EXTRACT:
------------------------------------------------------------

Monday, August 12, 2013
Okay. I am psyched for the new school year. I have a new attitude and have made some progress this summer on my Real ME journey. This last week has thrown me for a loop. I ate too many calories and had to do so many errands for my oldest's return to college. So much of it required money and eating out. I hate weeks like that. One day is bad enough, but a whole week of it is awful.
Anyway, today will be the start of moving into another chapter. Work is added to the schedule. My youngest and I are ready to exercise when I return from school. I sure hope I can be as gung ho to do that in the pm as I was in the am. Afternoons tend to make me feel tired and not wanting to exercise.
I used to be able to exercise before work, but I would have to get up around 4:30am to get my Spark Coach completed, exercise done, breakfast, time with God, shower and dressed. I do not think I can go to bed at 8:00 pm again. But as I see how the afternoon workout schedule progresses, I may have to fall back to that plan. I hope I do not because I like working out with Lindsey and, sad to say, I am not sure she will workout if I am not there to push her.
Anyway, I will start the day with the annual Welcome Back meeting. And as always, the Blood Pathogen video. UGH! I never understood why we had to watch the same video year after year. I would rather take a test to see if I need to watch it instead. Isn't that what we do for our students?
As I begin this new year, I will remind myself that I need to stick to the menu, be as active as possible, and only speak words of encouragement and joy. Jesus does not want me to complain to anyone. I am lucky to have a job. I work for a fantastic principal and this year will be the year of miracles! I can feel it.

------------------------------------------------------------

EXTRACTED RECORDS:
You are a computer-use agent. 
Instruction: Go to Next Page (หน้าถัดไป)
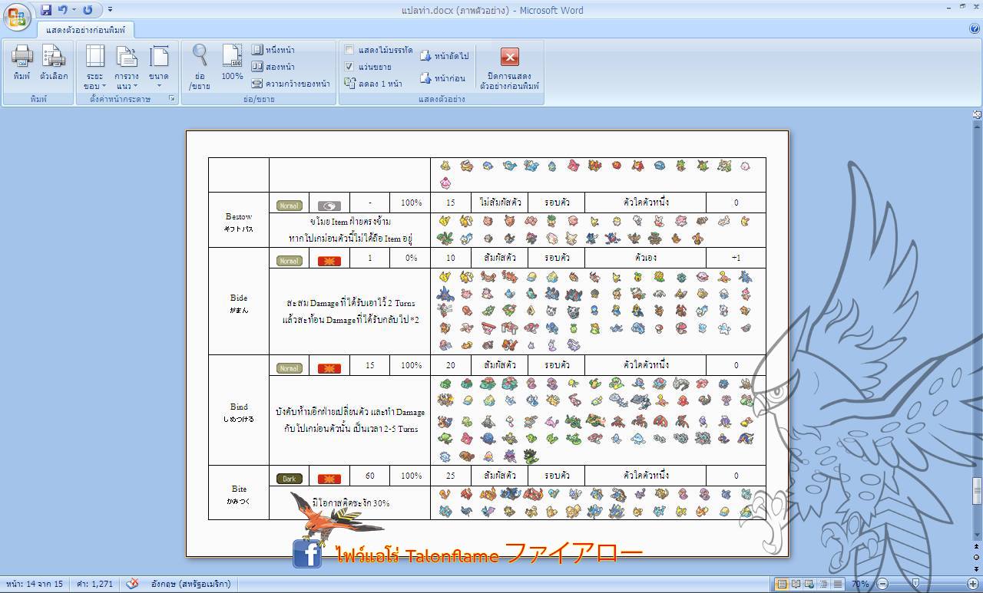coord(444,56)
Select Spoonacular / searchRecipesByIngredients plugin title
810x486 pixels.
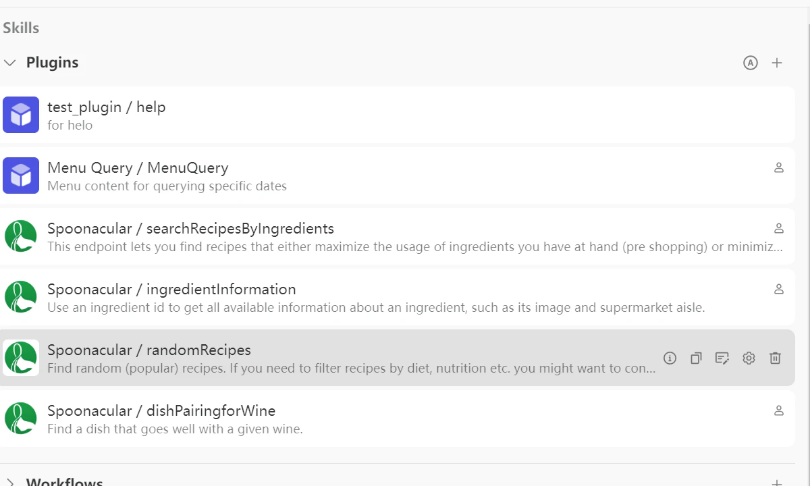click(190, 229)
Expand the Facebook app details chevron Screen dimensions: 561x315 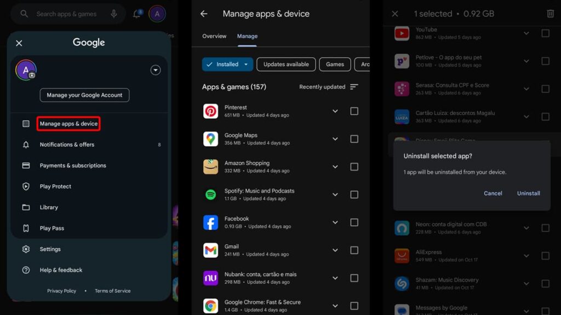(335, 223)
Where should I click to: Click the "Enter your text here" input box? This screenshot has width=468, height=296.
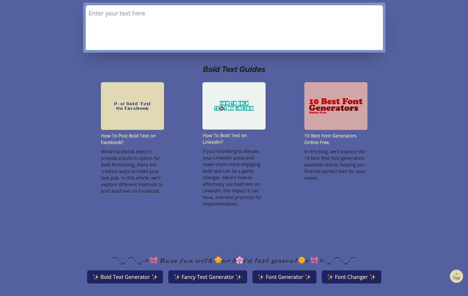click(x=234, y=28)
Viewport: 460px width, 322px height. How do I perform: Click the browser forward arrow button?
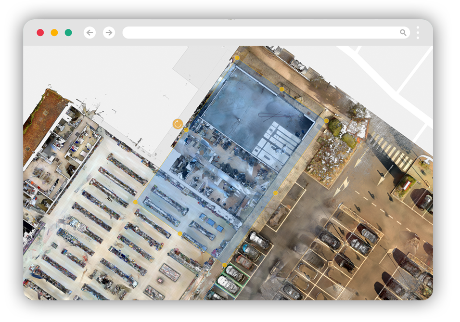click(109, 33)
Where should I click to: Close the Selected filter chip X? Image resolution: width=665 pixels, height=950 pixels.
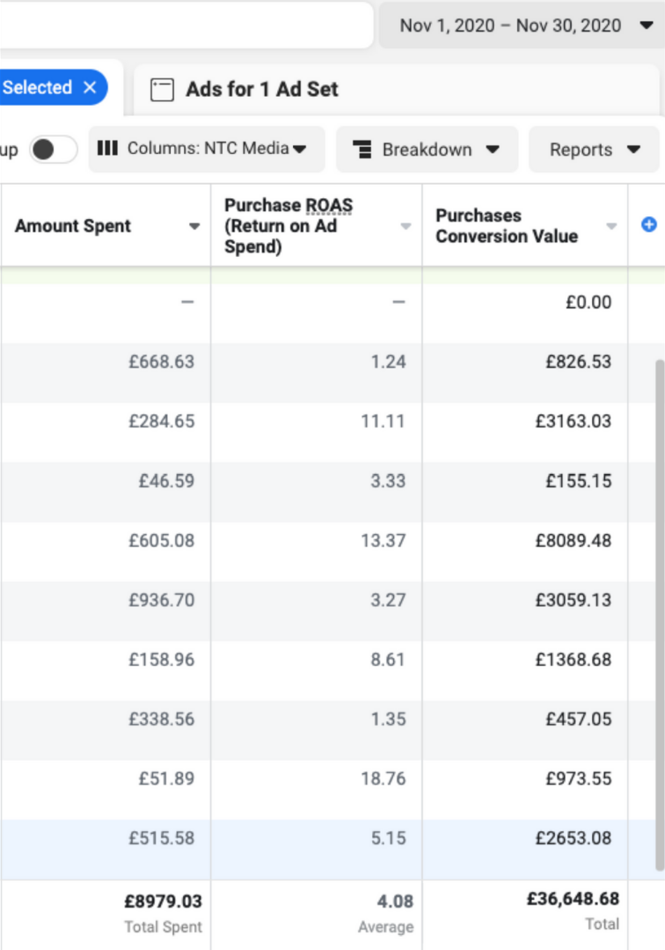click(90, 88)
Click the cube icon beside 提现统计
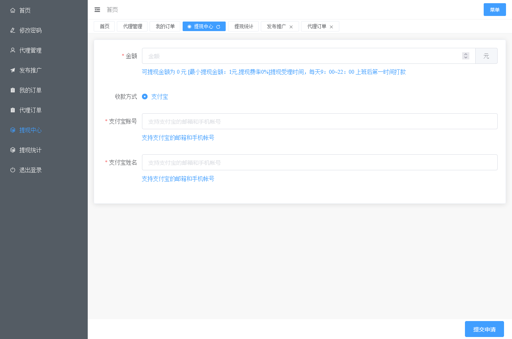The image size is (512, 339). [x=13, y=150]
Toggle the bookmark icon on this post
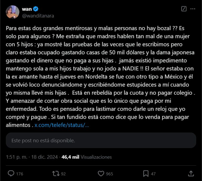 (146, 173)
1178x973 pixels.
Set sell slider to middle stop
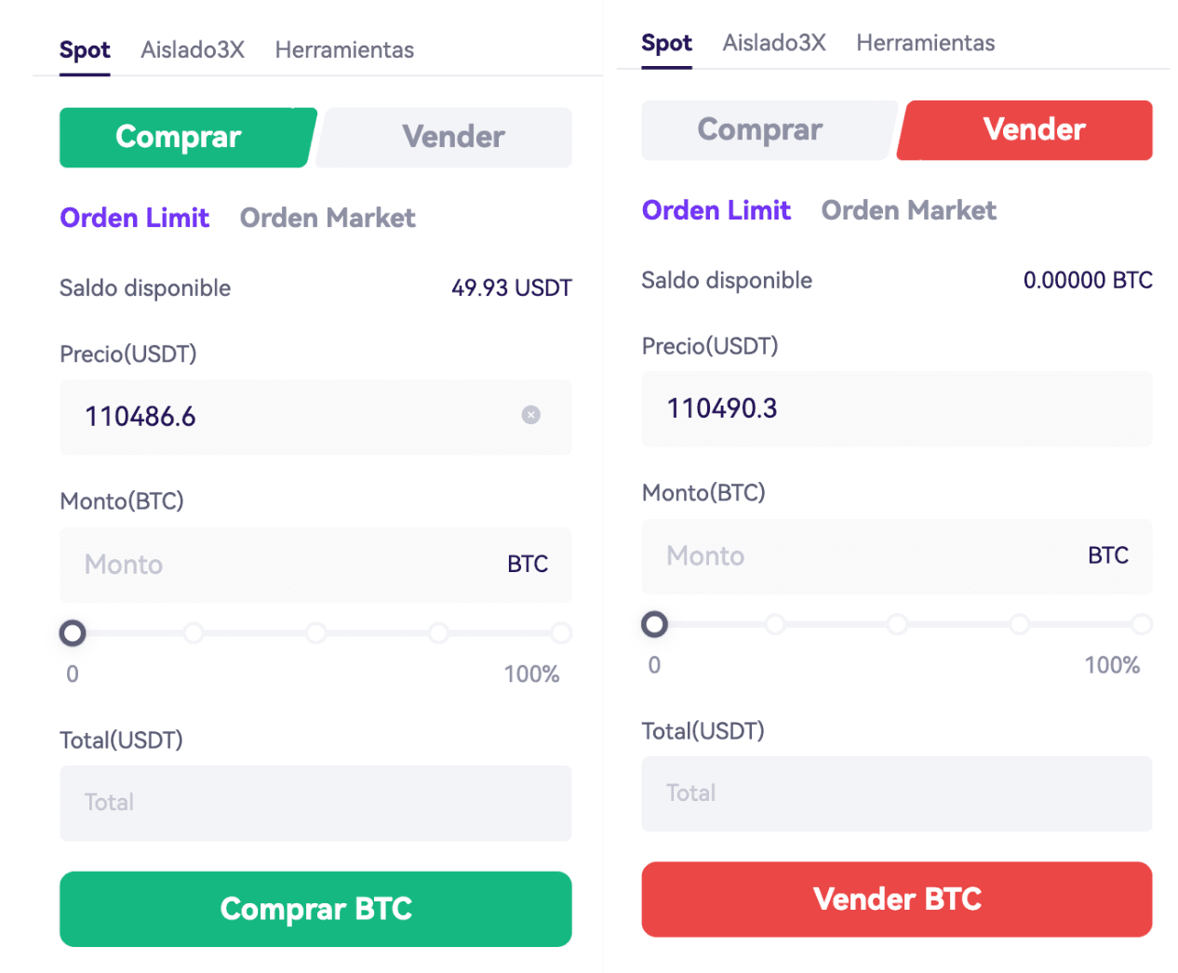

------------------------------------------------------------

WORK INSTRUCTIONS:
- 1) Print the stretch of the blog post from "Anyway, I will" through "for our students?".
- 2) According to the blog post, around what time would the writer have to get up in order to exercise before work?

TASK SOLUTIONS:
- 1)
Anyway, I will start the day with the annual Welcome Back meeting. And as always, the Blood Pathogen video. UGH! I never understood why we had to watch the same video year after year. I would rather take a test to see if I need to watch it instead. Isn't that what we do for our students?

- 2) Around 4:30 am.